_Request 1_.
Return the passage of the ARM patch that begins at the words "Date: Mon, 18" and ends after the words "insertions(+), 326 deletions(-)", copied verbatim.

━━━ Given text ━━━

Date: Mon, 18 Aug 2025 16:42:15 -0400
Subject: [PATCH] [ARM] Set operation action for UMULO and SMULO as Custom if
not Thumb1
We should specify a custom lowering for SMULO and UMULO like we do for AArch64, but only if not Thumb 1 obviously.
---
llvm/lib/Target/ARM/ARMISelLowering.cpp | 101 ++++--
llvm/lib/Target/ARM/ARMISelLowering.h | 3 +-
llvm/test/CodeGen/ARM/select.ll | 10 +-
.../ARM/umulo-128-legalisation-lowering.ll | 335 +++++++++---------
.../Thumb2/umulo-128-legalisation-lowering.ll | 180 +++++-----
.../Thumb2/umulo-64-legalisation-lowering.ll | 33 +-
6 files changed, 336 insertions(+), 326 deletions(-)
diff --git a/llvm/lib/Target/ARM/ARMISelLowering.cpp b/llvm/lib/Target/ARM/ARMISelLowering.cpp
index 830156359e9e8..66e452126ff41 100644
--- a/llvm/lib/Target/ARM/ARMISelLowering.cpp
+++ b/llvm/lib/Target/ARM/ARMISelLowering.cpp
@@ -986,6 +986,11 @@ ARMTargetLowering::ARMTargetLowering(const TargetMachine &TM_,
setOperationAction(ISD::SSUBO, MVT::i32, Custom);
setOperationAction(ISD::USUBO, MVT::i32, Custom);
+ if (!Subtarget->isThumb1Only()) {
+ setOperationAction(ISD::UMULO, MVT::i32, Custom);
+ setOperationAction(ISD::SMULO, MVT::i32, Custom);
+ }
+
setOperationAction(ISD::UADDO_CARRY, MVT::i32, Custom);
setOperationAction(ISD::USUBO_CARRY, MVT::i32, Custom);
if (Subtarget->hasDSP()) {
@@ -4879,7 +4884,7 @@ ARMTargetLowering::getARMXALUOOp(SDValue Op, SelectionDAG &DAG,
Value = DAG.getNode(ISD::UMUL_LOHI, dl,
DAG.getVTList(Op.getValueType(), Op.getValueType()),
LHS, RHS);
- OverflowCmp = DAG.getNode(ARMISD::CMP, dl, FlagsVT, Value.getValue(1),
+ OverflowCmp = DAG.getNode(ARMISD::CMPZ, dl, FlagsVT, Value.getValue(1),
DAG.getConstant(0, dl, MVT::i32));
Value = Value.getValue(0); // We only want the low 32 bits for the result.

━━━

_Request 2_.
Output the records as a two-column CSV with the headers request and answer, one row per record, and put each value in a single quoted field with its line breaks replaced by spaces. Include only the records from the line containing "53) label: ACCESSORIES" through the end of the records, with both ends included.

━━━ Material ━━━

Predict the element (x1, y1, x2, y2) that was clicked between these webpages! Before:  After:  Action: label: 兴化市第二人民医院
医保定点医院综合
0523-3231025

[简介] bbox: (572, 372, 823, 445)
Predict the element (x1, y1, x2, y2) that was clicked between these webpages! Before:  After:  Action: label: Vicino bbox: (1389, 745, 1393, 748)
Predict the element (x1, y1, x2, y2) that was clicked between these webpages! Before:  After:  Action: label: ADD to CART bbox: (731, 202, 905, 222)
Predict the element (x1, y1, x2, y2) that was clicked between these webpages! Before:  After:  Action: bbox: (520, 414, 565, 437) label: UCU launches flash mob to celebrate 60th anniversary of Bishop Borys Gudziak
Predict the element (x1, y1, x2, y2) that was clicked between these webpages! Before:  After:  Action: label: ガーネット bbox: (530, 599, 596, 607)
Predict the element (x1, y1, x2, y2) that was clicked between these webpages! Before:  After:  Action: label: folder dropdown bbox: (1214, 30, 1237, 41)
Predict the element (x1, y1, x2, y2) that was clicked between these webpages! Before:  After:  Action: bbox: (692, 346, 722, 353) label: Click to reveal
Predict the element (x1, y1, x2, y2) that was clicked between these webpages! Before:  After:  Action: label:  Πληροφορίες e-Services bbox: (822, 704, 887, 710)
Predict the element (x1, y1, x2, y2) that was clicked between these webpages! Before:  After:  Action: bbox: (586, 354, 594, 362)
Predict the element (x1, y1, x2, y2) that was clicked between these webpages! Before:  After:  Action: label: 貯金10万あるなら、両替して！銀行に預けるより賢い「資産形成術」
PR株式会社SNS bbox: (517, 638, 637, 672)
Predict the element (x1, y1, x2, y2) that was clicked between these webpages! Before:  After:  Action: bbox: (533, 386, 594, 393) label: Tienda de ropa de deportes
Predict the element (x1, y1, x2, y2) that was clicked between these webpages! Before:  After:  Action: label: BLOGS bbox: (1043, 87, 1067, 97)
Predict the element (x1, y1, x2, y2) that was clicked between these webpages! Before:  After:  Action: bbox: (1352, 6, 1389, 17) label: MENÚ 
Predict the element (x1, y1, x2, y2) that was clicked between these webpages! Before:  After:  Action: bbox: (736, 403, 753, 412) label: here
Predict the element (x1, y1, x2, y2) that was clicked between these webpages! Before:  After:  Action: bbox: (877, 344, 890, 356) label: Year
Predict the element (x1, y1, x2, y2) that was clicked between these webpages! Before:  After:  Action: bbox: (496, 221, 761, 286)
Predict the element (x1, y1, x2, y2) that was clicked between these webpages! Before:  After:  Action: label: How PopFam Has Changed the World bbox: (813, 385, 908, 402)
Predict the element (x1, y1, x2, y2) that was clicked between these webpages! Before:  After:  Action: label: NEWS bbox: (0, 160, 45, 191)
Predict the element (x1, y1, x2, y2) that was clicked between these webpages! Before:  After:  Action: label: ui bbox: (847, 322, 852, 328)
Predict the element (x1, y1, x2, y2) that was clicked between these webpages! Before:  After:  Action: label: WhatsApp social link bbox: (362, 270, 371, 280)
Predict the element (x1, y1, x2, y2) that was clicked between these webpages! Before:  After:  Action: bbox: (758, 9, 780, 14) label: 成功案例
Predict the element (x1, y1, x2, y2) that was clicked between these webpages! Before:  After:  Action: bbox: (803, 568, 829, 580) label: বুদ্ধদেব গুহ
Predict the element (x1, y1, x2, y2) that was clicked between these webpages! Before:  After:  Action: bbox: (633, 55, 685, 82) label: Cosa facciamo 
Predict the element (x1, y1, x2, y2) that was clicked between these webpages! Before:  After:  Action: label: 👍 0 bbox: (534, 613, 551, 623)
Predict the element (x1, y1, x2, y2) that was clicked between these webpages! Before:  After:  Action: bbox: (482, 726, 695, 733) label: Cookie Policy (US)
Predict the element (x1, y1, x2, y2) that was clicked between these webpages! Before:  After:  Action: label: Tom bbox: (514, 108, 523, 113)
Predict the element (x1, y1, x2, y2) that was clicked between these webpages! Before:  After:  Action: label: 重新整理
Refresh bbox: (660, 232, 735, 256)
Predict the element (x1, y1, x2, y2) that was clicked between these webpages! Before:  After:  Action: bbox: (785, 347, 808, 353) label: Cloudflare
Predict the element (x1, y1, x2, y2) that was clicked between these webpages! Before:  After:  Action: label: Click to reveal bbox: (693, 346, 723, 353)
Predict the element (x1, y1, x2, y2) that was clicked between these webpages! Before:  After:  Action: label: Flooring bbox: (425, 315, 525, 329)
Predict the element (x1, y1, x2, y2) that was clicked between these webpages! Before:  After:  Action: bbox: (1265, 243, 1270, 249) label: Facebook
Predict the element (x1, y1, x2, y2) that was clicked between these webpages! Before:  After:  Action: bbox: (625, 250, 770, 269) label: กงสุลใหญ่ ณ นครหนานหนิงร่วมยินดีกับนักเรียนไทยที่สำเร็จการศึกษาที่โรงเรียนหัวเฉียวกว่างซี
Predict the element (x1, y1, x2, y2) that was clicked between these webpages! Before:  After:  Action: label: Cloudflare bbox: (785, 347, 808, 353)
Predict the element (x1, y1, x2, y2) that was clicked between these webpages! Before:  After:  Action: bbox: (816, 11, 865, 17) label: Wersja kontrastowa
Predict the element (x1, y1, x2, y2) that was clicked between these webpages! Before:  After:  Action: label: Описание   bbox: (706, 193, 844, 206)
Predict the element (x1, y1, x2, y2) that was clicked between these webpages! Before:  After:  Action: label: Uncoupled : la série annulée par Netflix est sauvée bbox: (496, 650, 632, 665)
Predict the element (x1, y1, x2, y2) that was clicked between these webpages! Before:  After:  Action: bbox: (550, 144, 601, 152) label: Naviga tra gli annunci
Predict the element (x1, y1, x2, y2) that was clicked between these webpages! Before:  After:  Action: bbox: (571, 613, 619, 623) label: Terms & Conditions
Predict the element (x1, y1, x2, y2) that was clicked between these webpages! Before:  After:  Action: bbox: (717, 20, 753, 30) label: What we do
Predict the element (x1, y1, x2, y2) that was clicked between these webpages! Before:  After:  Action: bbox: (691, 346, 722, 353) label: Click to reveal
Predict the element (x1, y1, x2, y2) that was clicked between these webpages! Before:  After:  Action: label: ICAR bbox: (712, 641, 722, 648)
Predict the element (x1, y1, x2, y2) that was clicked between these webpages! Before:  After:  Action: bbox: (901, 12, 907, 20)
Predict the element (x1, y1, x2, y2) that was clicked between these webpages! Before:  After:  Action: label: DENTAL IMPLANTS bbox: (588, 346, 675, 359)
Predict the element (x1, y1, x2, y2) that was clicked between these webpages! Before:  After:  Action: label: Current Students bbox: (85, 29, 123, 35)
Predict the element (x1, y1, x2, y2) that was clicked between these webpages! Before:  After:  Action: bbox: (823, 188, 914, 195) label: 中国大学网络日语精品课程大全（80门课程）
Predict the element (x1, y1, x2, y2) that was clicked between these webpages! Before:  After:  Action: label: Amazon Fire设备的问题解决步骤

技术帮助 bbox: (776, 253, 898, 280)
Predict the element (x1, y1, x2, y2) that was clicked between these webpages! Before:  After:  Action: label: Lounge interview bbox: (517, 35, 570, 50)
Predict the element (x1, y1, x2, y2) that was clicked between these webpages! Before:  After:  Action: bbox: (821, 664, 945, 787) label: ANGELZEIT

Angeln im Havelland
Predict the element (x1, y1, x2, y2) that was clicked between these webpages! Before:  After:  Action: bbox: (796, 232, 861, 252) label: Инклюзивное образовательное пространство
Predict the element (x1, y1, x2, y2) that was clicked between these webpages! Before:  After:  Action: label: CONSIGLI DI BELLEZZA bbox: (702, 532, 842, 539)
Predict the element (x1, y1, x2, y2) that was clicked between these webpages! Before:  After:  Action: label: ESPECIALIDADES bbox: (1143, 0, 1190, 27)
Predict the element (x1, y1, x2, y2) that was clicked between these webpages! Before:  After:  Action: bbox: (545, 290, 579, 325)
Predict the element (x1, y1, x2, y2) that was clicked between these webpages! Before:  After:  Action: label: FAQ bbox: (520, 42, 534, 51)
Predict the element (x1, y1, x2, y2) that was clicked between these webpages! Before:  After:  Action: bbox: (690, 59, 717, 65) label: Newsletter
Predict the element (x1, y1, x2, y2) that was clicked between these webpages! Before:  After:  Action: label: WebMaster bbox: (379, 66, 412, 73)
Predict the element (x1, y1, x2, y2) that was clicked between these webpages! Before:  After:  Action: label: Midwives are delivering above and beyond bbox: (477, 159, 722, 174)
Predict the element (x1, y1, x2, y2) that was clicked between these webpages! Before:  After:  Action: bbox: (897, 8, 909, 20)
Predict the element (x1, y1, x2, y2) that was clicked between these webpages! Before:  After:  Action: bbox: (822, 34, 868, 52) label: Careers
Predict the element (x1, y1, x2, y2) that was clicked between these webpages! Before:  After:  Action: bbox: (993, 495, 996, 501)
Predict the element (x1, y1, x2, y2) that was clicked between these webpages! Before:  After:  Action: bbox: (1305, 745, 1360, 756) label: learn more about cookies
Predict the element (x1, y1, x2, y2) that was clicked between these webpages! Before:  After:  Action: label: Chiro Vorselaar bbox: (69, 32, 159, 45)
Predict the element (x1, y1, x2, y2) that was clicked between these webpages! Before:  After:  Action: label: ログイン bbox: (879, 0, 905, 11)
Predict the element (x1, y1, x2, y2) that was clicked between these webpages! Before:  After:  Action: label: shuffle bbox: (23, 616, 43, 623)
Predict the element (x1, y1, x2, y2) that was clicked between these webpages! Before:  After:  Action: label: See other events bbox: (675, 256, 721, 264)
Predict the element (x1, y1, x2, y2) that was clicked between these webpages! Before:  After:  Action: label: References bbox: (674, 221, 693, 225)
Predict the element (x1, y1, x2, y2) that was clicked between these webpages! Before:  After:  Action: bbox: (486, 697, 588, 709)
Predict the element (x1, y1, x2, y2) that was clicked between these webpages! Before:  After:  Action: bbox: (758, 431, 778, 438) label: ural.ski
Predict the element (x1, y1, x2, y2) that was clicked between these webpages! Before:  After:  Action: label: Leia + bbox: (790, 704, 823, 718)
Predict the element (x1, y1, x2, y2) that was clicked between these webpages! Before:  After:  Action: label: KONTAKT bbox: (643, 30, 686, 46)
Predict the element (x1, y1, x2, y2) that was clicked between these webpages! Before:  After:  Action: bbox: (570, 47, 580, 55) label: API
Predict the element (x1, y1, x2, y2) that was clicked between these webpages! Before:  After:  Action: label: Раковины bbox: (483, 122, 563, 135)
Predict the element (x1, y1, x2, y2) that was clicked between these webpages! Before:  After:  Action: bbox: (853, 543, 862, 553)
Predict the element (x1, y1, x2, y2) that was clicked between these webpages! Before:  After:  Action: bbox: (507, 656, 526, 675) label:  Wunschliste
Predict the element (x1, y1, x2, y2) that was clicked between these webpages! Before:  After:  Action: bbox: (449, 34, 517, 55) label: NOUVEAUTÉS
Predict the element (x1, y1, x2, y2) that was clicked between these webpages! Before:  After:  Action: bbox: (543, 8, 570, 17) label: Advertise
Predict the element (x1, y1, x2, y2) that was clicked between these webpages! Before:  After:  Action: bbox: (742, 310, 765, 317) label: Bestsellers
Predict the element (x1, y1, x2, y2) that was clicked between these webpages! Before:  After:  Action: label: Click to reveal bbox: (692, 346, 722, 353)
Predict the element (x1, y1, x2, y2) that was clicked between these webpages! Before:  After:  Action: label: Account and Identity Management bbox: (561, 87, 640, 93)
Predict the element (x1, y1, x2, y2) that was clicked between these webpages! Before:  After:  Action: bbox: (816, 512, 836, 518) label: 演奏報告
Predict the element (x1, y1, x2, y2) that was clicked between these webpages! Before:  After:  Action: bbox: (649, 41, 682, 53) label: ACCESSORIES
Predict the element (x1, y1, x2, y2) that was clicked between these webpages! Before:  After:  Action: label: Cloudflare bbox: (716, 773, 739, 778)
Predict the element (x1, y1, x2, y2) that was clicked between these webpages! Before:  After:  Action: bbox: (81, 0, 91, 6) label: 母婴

━━━

_Correct result 1_.
Date: Mon, 18 Aug 2025 16:42:15 -0400
Subject: [PATCH] [ARM] Set operation action for UMULO and SMULO as Custom if
not Thumb1
We should specify a custom lowering for SMULO and UMULO like we do for AArch64, but only if not Thumb 1 obviously.
---
llvm/lib/Target/ARM/ARMISelLowering.cpp | 101 ++++--
llvm/lib/Target/ARM/ARMISelLowering.h | 3 +-
llvm/test/CodeGen/ARM/select.ll | 10 +-
.../ARM/umulo-128-legalisation-lowering.ll | 335 +++++++++---------
.../Thumb2/umulo-128-legalisation-lowering.ll | 180 +++++-----
.../Thumb2/umulo-64-legalisation-lowering.ll | 33 +-
6 files changed, 336 insertions(+), 326 deletions(-)

_Correct result 2_.
request,answer
"Predict the element (x1, y1, x2, y2) that was clicked between these webpages! Before:  After:","Action: bbox: (649, 41, 682, 53) label: ACCESSORIES"
"Predict the element (x1, y1, x2, y2) that was clicked between these webpages! Before:  After:","Action: label: Cloudflare bbox: (716, 773, 739, 778)"
"Predict the element (x1, y1, x2, y2) that was clicked between these webpages! Before:  After:","Action: bbox: (81, 0, 91, 6) label: 母婴"